In Paris, high-ranking Syrian state officials were sentenced in absentia to life imprisonment for war crimes. An unprecedented court decision.
Three high-ranking Syrian intelligence officers have been sentenced to life imprisonment in absentia for aiding and abetting crimes against humanity and war crimes. The Paris Criminal Court also ordered that the arrest warrants be maintained.
The men are accused of being responsible for the deaths of two French citizens in Syria. The three accused, who were tried in absentia, are Ali Mamluk, Jamil Hassan and Abdel Salam Mahmud. Mamluk was director of the Syrian National Security Office. He was considered a close confidant and important advisor to Syrian President Bashar al-Assad.
Hassan was head of the Syrian Air Force Intelligence Service until a few years ago. According to reports from Syrian victims, hundreds of suspected opponents of Assad were tortured and murdered during his time in office. Salam Mahmud, on the other hand, headed the investigation department of the Air Force Intelligence Service at an important military airport near Damascus.
A judgment with significance
Specifically, the case revolved around two French-Syrian citizens who, according to the public prosecutor’s office, were arrested by the Air Force Intelligence Service in Damascus in early November 2013. In August 2018, death certificates were handed over to their relatives. According to these, the men died in 2014 and 2017 without their relatives seeing the bodies.

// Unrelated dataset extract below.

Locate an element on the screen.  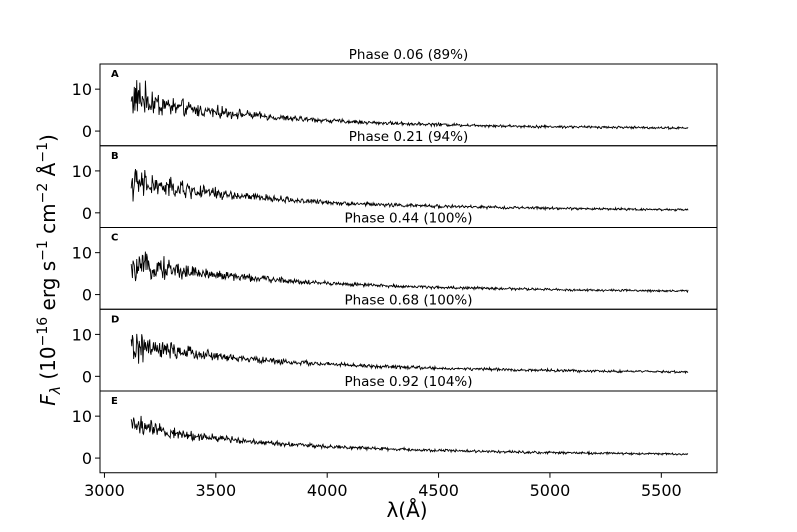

According to witnesses, the two men were taken to an airport in Damascus, where thousands of opposition members were said to have been detained, tortured and killed.
According to the newspaper Le Figaro, lawyer Clémence Bectarte, who represented several co-plaintiffs in the case, said it was the first trial in which such high-ranking representatives of the Syrian regime were convicted of complicity in crimes against humanity. This is a verdict that is important for hundreds of thousands of Syrians who are still waiting for justice, she explained.